What you are asked to do
Word for word, reproduce every line of the data.

[Stored data entries]
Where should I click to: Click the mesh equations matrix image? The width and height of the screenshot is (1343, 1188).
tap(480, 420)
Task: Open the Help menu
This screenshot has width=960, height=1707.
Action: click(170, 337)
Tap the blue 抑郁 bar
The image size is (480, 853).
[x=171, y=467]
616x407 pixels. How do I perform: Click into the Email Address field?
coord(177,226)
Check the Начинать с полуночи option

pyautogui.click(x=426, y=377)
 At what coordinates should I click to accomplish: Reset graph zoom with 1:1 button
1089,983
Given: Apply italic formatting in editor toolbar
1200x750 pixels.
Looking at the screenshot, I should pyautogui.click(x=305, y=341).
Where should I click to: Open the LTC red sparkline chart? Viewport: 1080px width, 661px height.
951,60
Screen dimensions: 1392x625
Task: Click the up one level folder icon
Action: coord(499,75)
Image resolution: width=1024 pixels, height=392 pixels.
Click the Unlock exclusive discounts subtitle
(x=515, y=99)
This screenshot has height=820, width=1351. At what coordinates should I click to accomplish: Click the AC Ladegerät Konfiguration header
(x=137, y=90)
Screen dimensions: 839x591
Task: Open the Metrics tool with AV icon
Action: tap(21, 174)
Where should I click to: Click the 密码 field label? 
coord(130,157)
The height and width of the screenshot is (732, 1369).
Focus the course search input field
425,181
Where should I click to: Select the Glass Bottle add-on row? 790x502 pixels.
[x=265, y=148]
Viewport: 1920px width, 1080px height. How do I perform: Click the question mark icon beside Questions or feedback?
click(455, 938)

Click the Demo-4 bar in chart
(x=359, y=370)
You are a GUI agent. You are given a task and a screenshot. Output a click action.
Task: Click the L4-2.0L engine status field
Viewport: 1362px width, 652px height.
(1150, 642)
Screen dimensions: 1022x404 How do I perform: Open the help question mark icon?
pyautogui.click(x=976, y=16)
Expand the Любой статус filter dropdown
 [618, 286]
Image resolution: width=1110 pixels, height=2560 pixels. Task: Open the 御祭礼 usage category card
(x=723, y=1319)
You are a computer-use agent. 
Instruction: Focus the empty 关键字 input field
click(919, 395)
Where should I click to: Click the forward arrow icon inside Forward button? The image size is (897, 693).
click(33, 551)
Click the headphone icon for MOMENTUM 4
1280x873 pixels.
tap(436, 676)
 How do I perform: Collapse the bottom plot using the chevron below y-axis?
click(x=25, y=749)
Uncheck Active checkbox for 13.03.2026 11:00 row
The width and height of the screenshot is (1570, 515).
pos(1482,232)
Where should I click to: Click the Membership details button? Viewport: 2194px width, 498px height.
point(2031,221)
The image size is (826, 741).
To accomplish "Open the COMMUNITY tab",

Answer for this exercise
Where should I click to: Click the mesh equations matrix image? The width and height of the screenshot is (1343, 1188).
tap(480, 420)
Task: Open the Help menu
This screenshot has width=960, height=1707.
Action: click(170, 337)
Tap the blue 抑郁 bar
The image size is (480, 853).
[x=171, y=467]
616x407 pixels. How do I perform: Click into the Email Address field?
coord(177,226)
Check the Начинать с полуночи option

pyautogui.click(x=426, y=377)
 At what coordinates should I click to accomplish: Reset graph zoom with 1:1 button
1089,983
Given: Apply italic formatting in editor toolbar
1200x750 pixels.
Looking at the screenshot, I should pyautogui.click(x=305, y=341).
Where should I click to: Open the LTC red sparkline chart? Viewport: 1080px width, 661px height.
951,60
Screen dimensions: 1392x625
Task: Click the up one level folder icon
Action: coord(499,75)
Image resolution: width=1024 pixels, height=392 pixels.
Click the Unlock exclusive discounts subtitle
(x=515, y=99)
This screenshot has height=820, width=1351. At what coordinates should I click to accomplish: Click the AC Ladegerät Konfiguration header
(x=137, y=90)
Screen dimensions: 839x591
Task: Open the Metrics tool with AV icon
Action: tap(21, 174)
Where should I click to: Click the 密码 field label? 
coord(130,157)
The height and width of the screenshot is (732, 1369).
Focus the course search input field
425,181
Where should I click to: Select the Glass Bottle add-on row? 790x502 pixels.
[x=265, y=148]
Viewport: 1920px width, 1080px height. How do I perform: Click the question mark icon beside Questions or feedback?
click(455, 938)

Click the Demo-4 bar in chart
(x=359, y=370)
You are a GUI agent. You are given a task and a screenshot. Output a click action.
Task: Click the L4-2.0L engine status field
Viewport: 1362px width, 652px height.
(1150, 642)
Screen dimensions: 1022x404 How do I perform: Open the help question mark icon?
pyautogui.click(x=976, y=16)
Expand the Любой статус filter dropdown
 [618, 286]
Image resolution: width=1110 pixels, height=2560 pixels. Task: Open the 御祭礼 usage category card
(x=723, y=1319)
You are a computer-use agent. 
Instruction: Focus the empty 关键字 input field
click(919, 395)
Where should I click to: Click the forward arrow icon inside Forward button? The image size is (897, 693).
click(33, 551)
Click the headphone icon for MOMENTUM 4
1280x873 pixels.
tap(436, 676)
 How do I perform: Collapse the bottom plot using the chevron below y-axis?
click(x=25, y=749)
Uncheck Active checkbox for 13.03.2026 11:00 row
The width and height of the screenshot is (1570, 515).
pos(1482,232)
Where should I click to: Click the Membership details button? Viewport: 2194px width, 498px height.
point(2031,221)
The image size is (826, 741).
To accomplish "Open the COMMUNITY tab",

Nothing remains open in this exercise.